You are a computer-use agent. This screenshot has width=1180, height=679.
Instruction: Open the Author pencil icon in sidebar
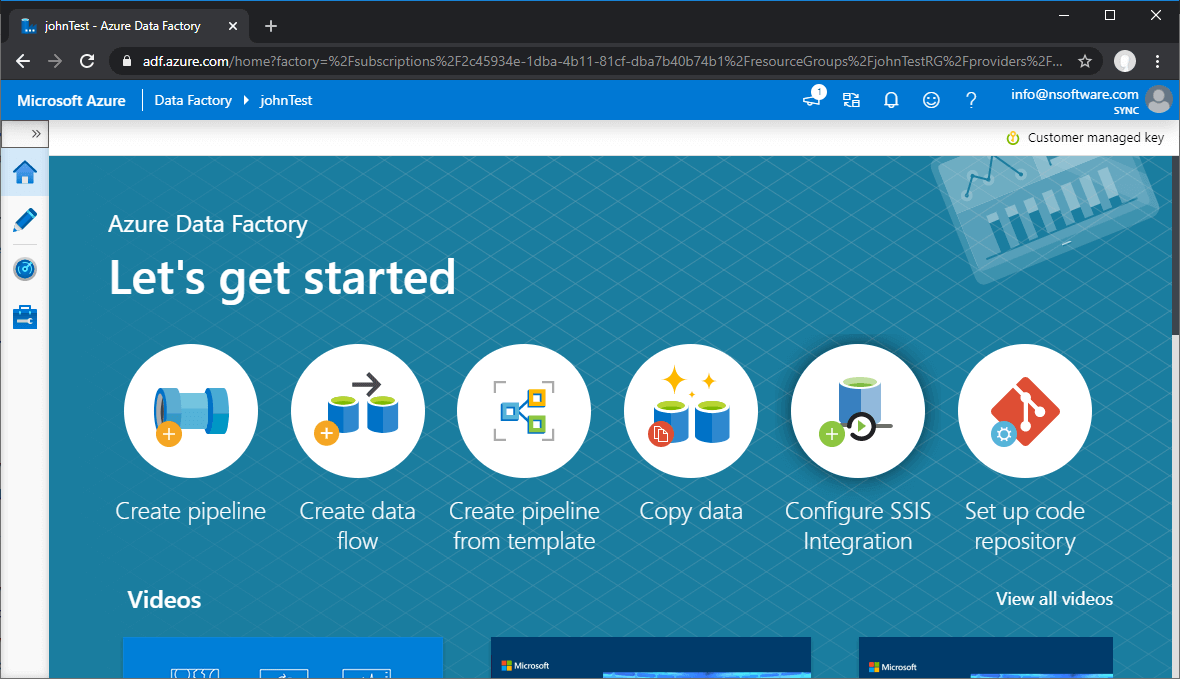(x=25, y=220)
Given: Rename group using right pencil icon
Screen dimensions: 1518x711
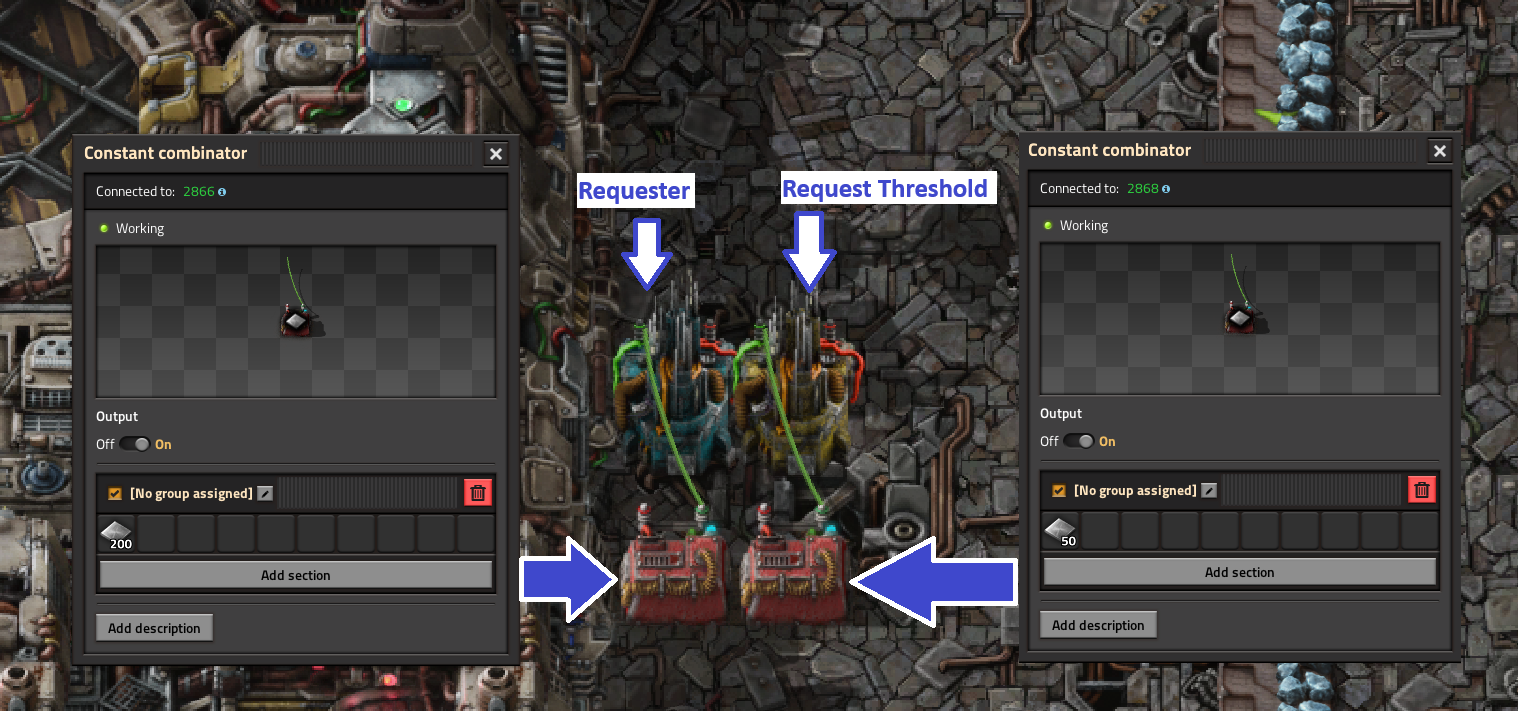Looking at the screenshot, I should point(1208,490).
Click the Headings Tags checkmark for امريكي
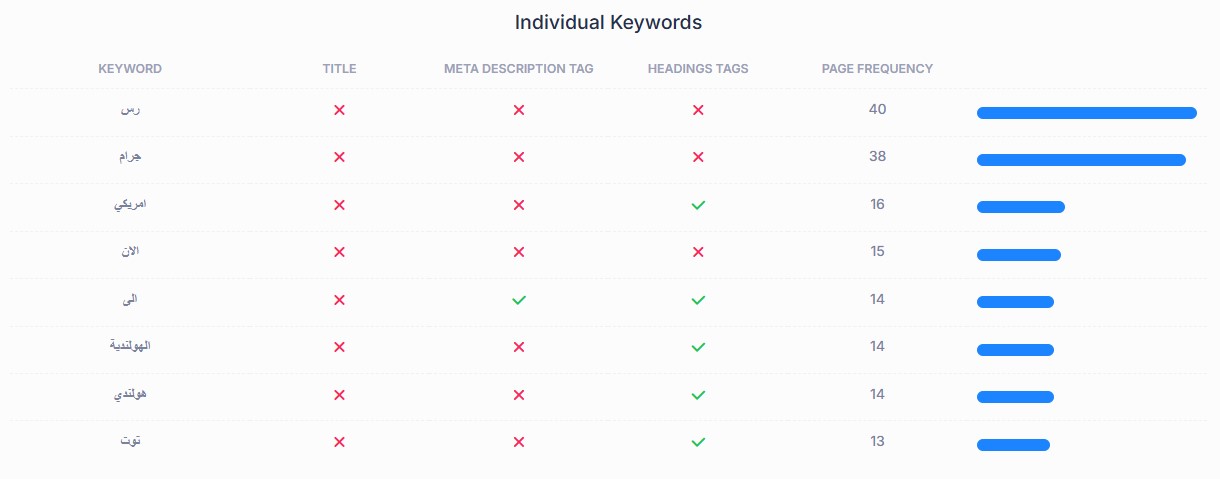 tap(698, 205)
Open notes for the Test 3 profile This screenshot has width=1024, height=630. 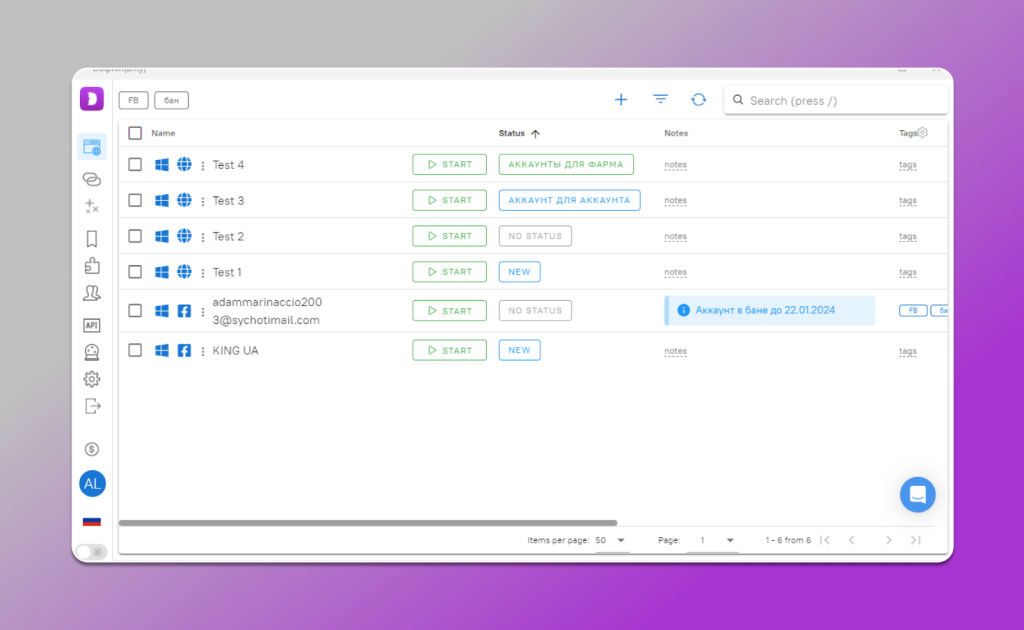click(675, 200)
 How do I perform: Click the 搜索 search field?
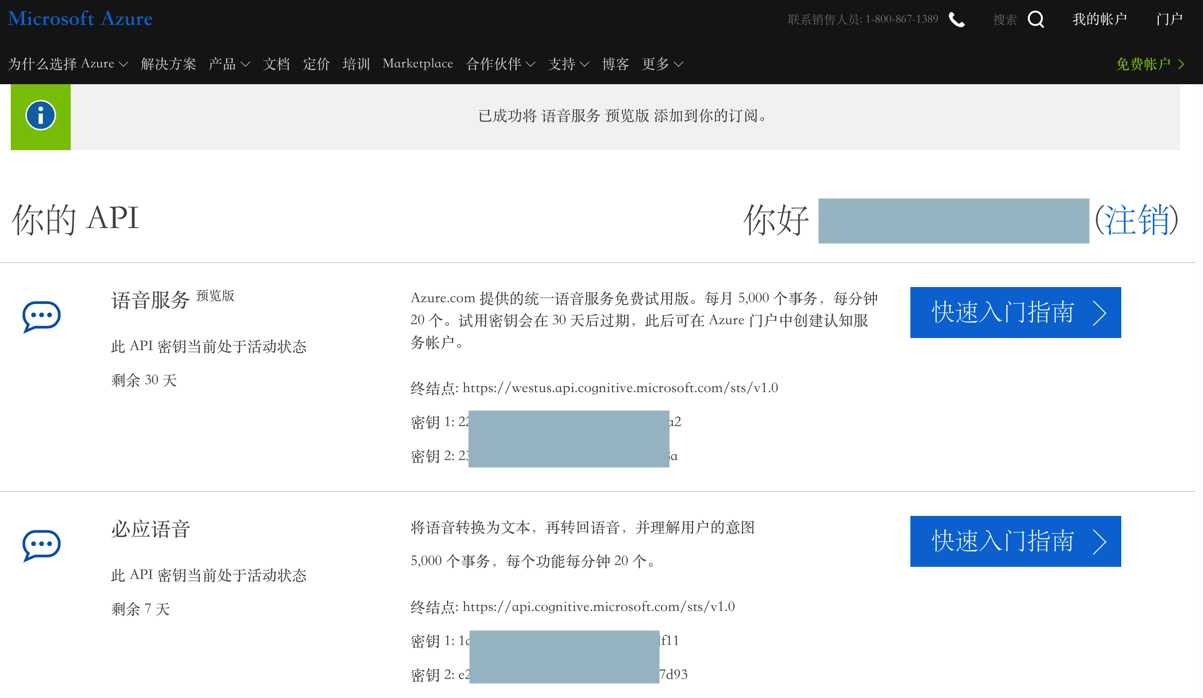(1004, 20)
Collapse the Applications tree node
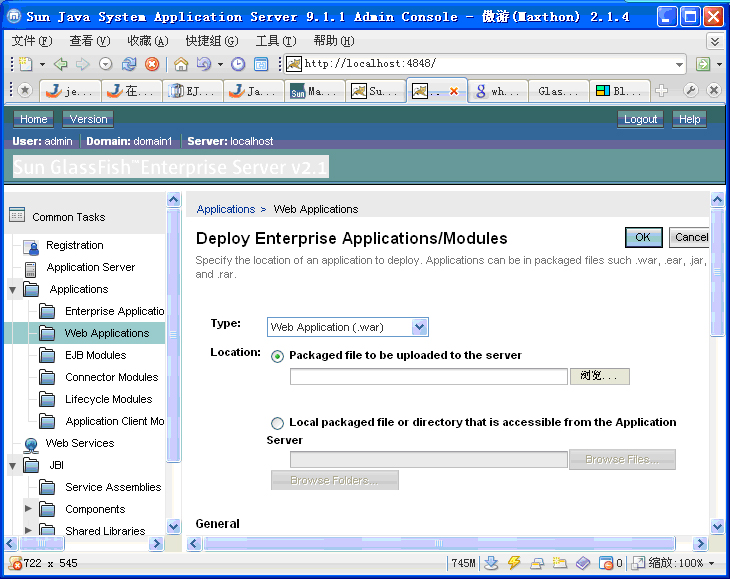Image resolution: width=730 pixels, height=579 pixels. [13, 290]
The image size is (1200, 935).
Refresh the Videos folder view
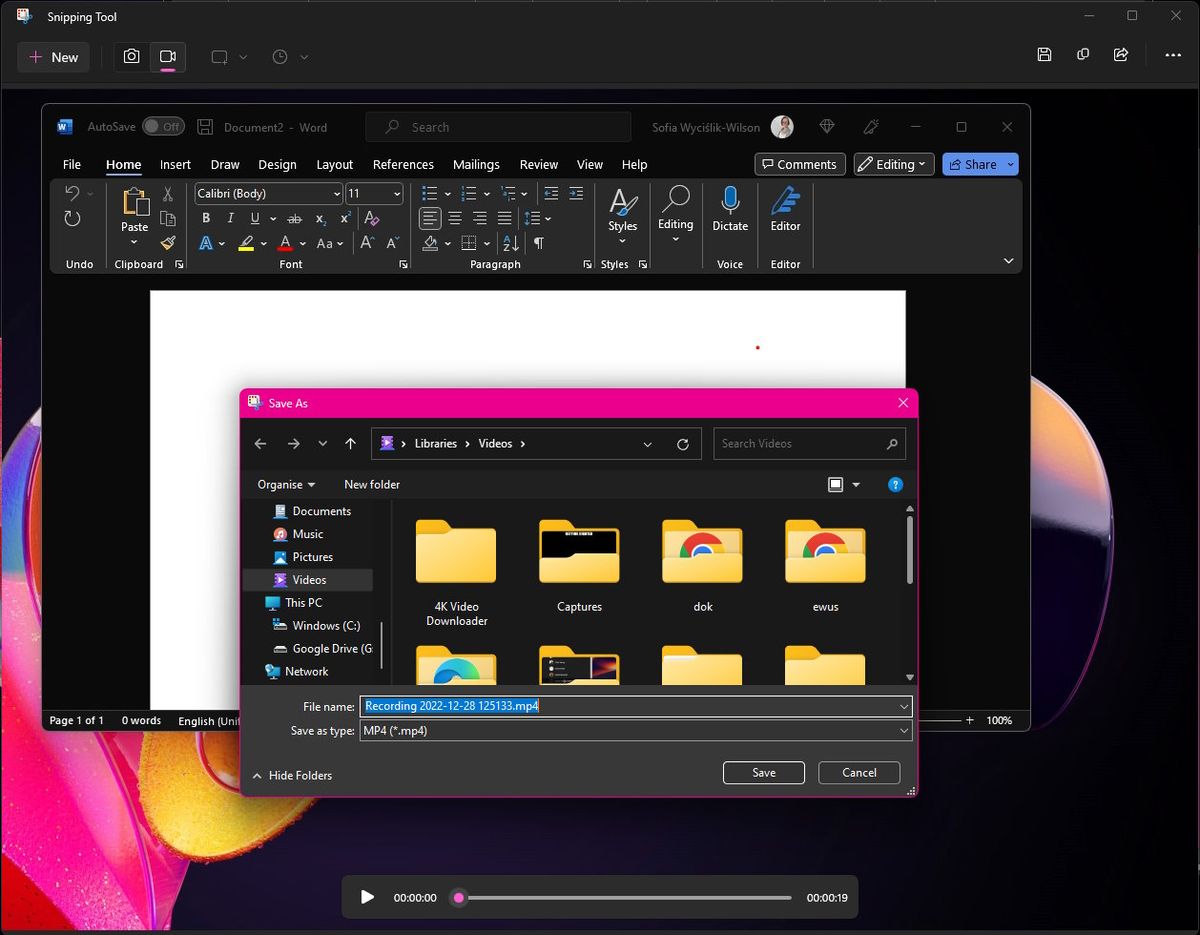click(683, 443)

## EXERCISE PROMPT
Your answer must be the lines from the one containing "How do I perform: Click the 搜索 search field?" through the last line of the records, copied exactly, with no pictures.

## EXERCISE SOLUTION
 How do I perform: Click the 搜索 search field?
(1004, 20)
Collapse the Applications tree node
Image resolution: width=730 pixels, height=579 pixels. [13, 290]
The image size is (1200, 935).
Refresh the Videos folder view
click(683, 443)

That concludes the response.